* [What you are asked to do]:
Copy out the lines from the first one through the line containing "Looking at the", swapping "coordinate pair" for "point" and leaving everything else unchanged. Omit the pictures.

------------------------------------------------------------------------

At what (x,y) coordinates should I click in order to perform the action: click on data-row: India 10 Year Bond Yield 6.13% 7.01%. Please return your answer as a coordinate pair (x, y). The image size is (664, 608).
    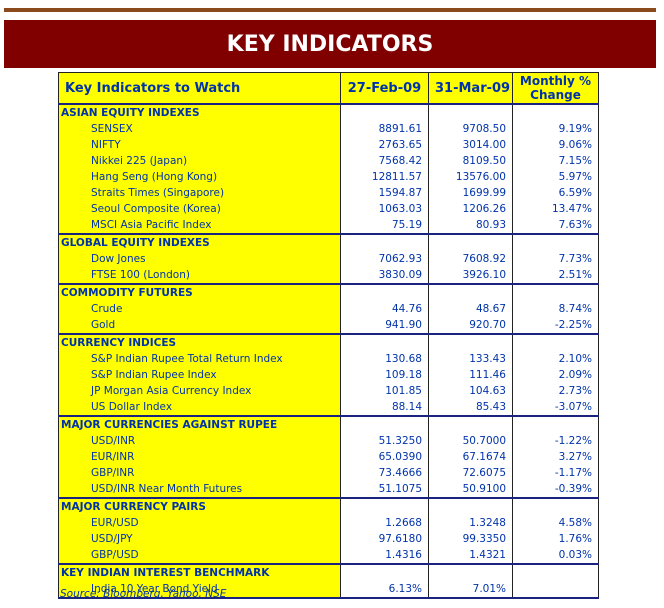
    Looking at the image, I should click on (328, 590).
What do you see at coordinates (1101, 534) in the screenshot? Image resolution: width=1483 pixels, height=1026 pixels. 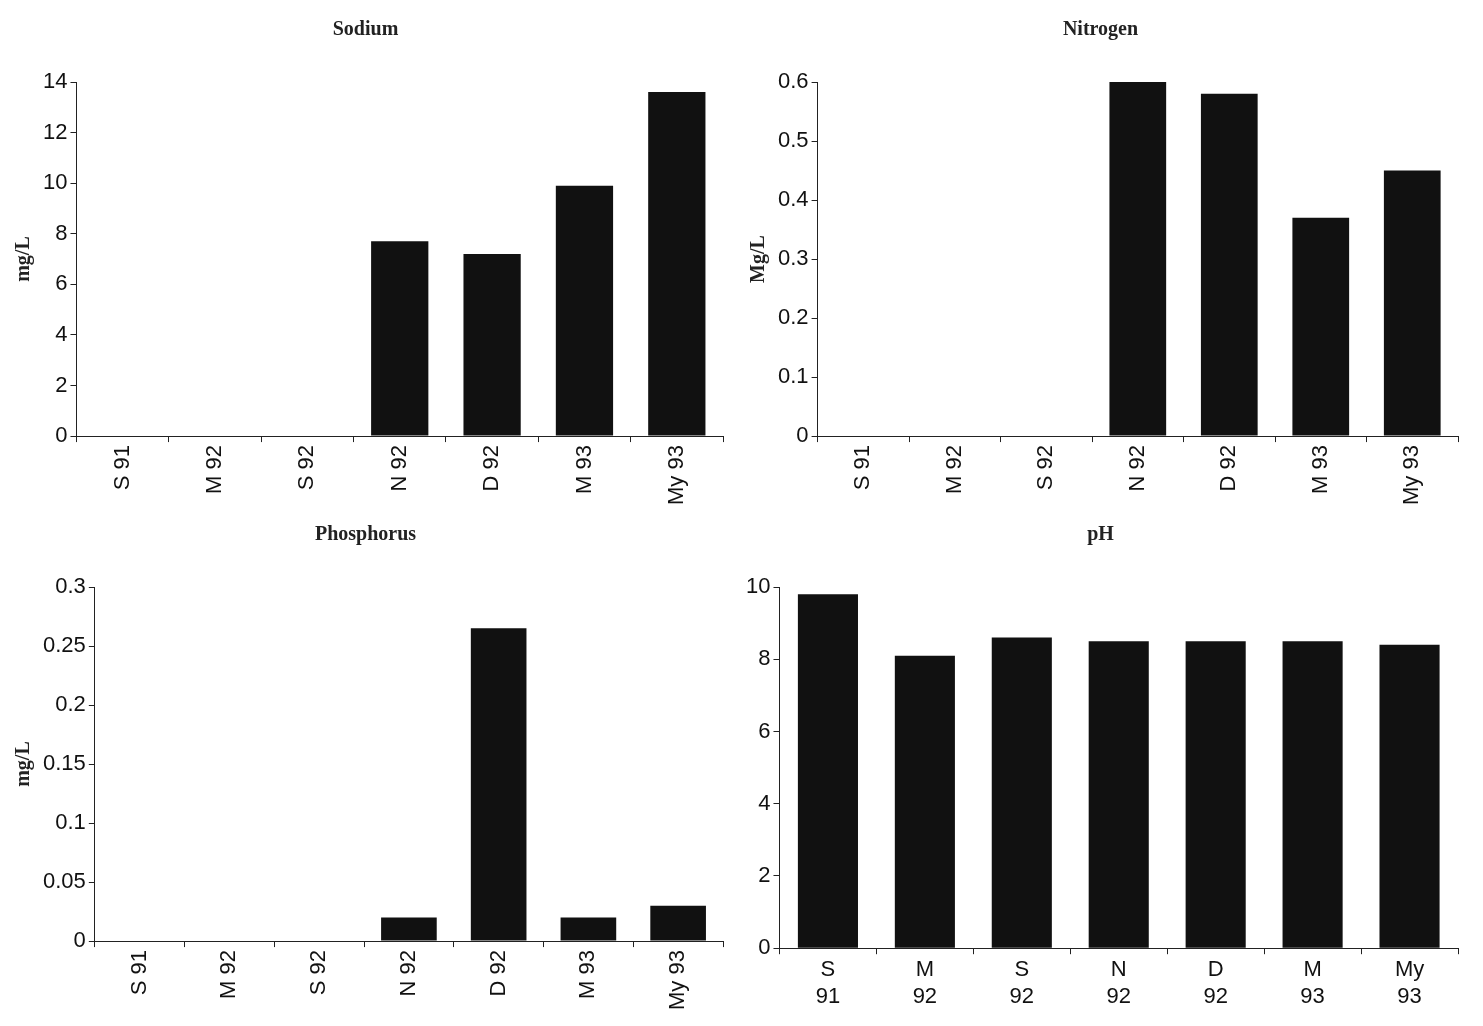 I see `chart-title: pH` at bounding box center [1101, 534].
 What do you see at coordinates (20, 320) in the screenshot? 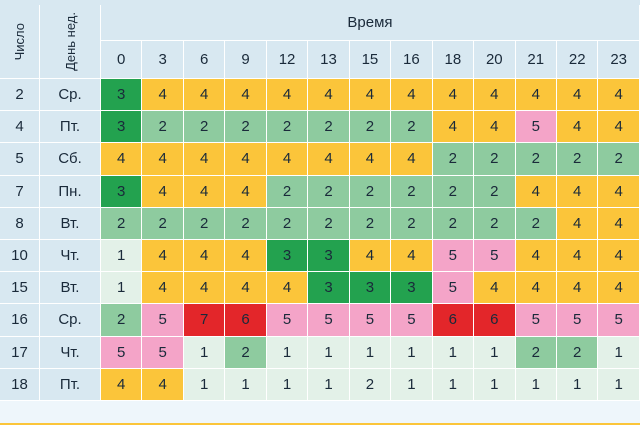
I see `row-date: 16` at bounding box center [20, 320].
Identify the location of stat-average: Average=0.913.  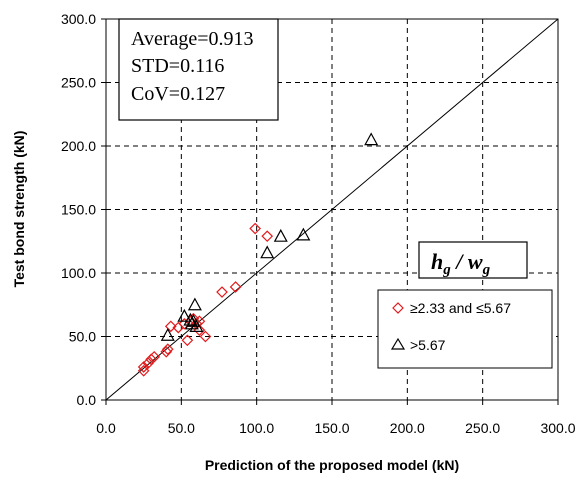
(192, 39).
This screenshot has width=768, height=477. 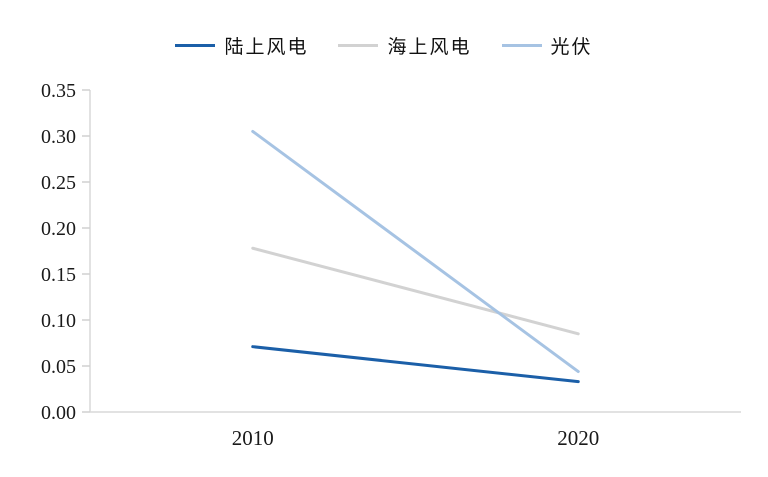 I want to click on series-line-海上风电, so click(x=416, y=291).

------------------------------------------------------------------------

* [Solution to the problem]:
At what (x,y) coordinates should I click in order to perform the action: click on data-row: India 10 Year Bond Yield 6.13% 7.01%. Please return your answer as a point (x, y). The image size is (664, 608).
    Looking at the image, I should click on (328, 590).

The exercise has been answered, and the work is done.